Whilst the increase in competition for the delivery of services leads to more choice for the users of such services in welfare, that deals both primarily and secondary with peoples health, the use of market approaches and terminology has left some people with the criticism that the ‘user led’ approach is only legitimised through a quality consumer approach that has nothing to do with choice rather to do with the repackaging and provision of resources through services. The needs and wants of person(s) accessing welfare services are two different things and the provision of these is ultimately the decision of the manager. This subject is a means of study unto itself and therefore will not be discussed here. Managerialism has evolved since first being introduced by the Conservatives and then adopted by New Labour.
It is a response to the market system that dominates societies across the world. It is a multi ‘headed’ approach to systems and offers innovative processes to established administrative welfare services. Managerialism is at the centre of welfare service provision across the board and as such has become de-politicised in pursuit of ‘what counts is what works’ (Hughes and Lewis, Unsettling Welfare, p369, 1998). The use of the four ‘E’s, market terminology such as Value for Money, Key Performance Indicators, Outcomes and Outputs and the implementation of Business Models in a Welfare world are all indicative of a managerialist approach to welfare provision that seem to have been introduced to services.

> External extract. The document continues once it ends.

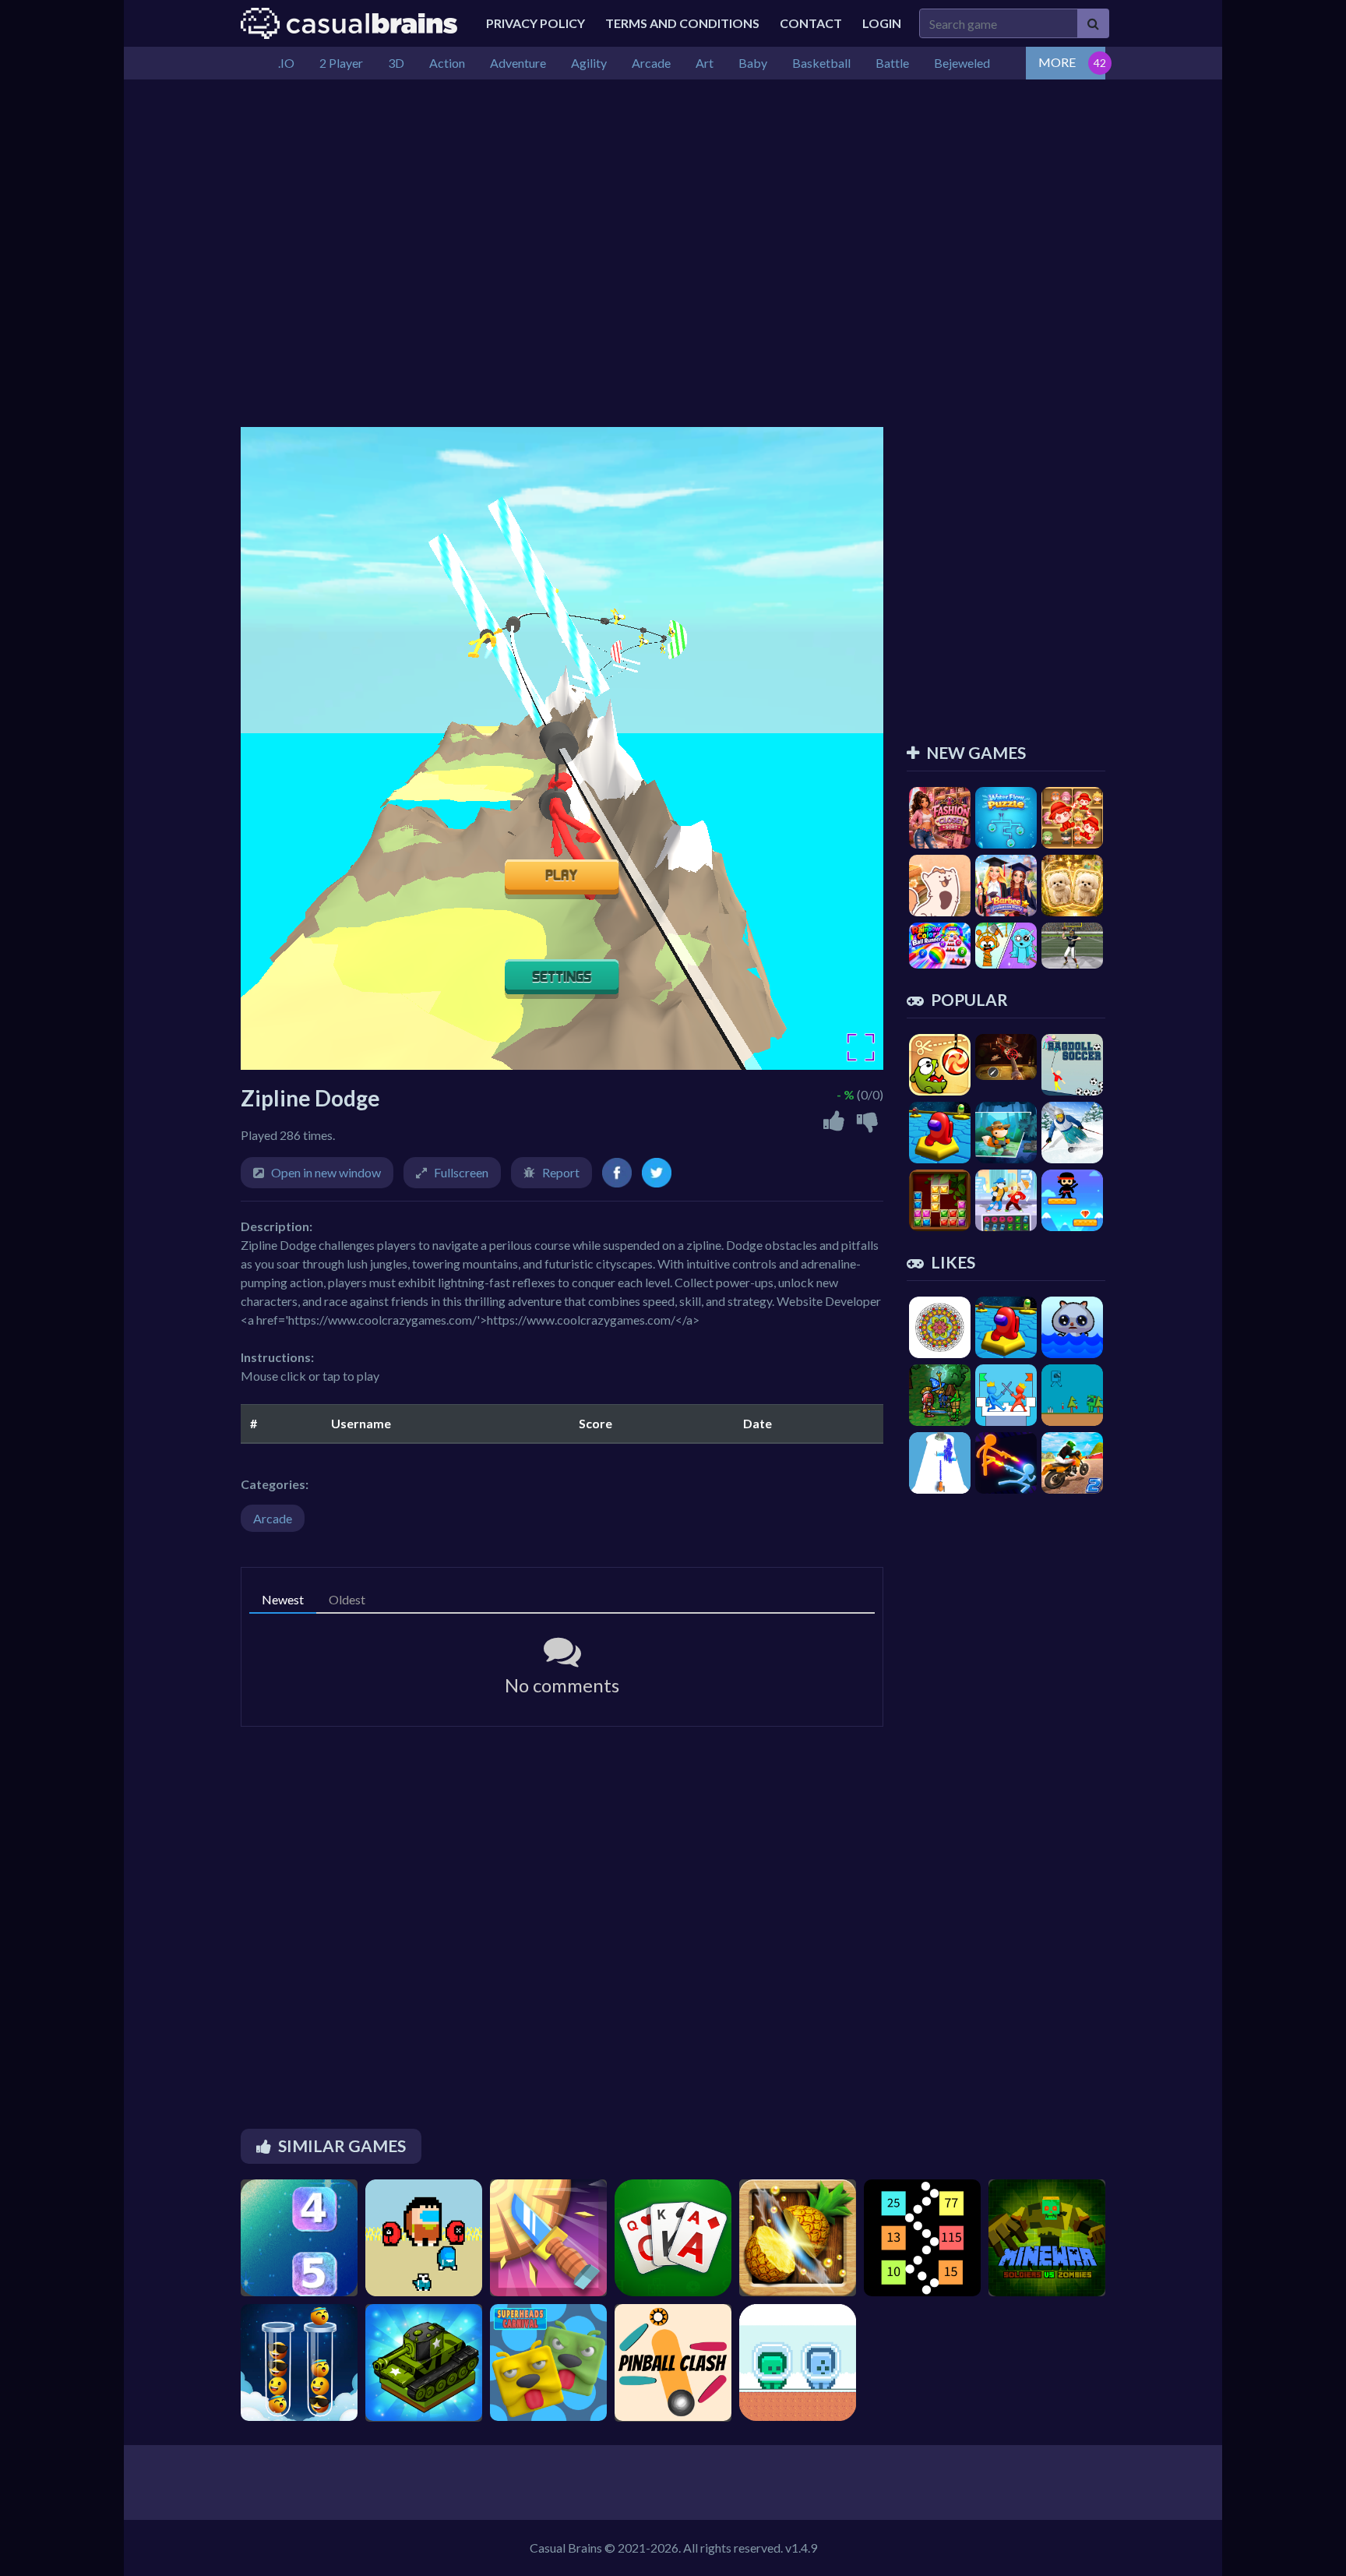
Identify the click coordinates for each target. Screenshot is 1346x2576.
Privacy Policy (535, 23)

The decision to complete this Independent study Project was taken as a result of the author’s lack of clarification of approaches in the sector where he works. The author decided to research the matter through academic resources bringing together the text previously read. From the outset the author had a personal research study in the form of a short questionnaire in mind to clarify to what knowledge and to what extent other employees in this sector had regarding the subject matter. The second part of the project is written in the form of a research project. The pen -ultimate part brings the two together making observations and using reflection to compare and critique where applicable. The Independent Study Project will close with the conclusion.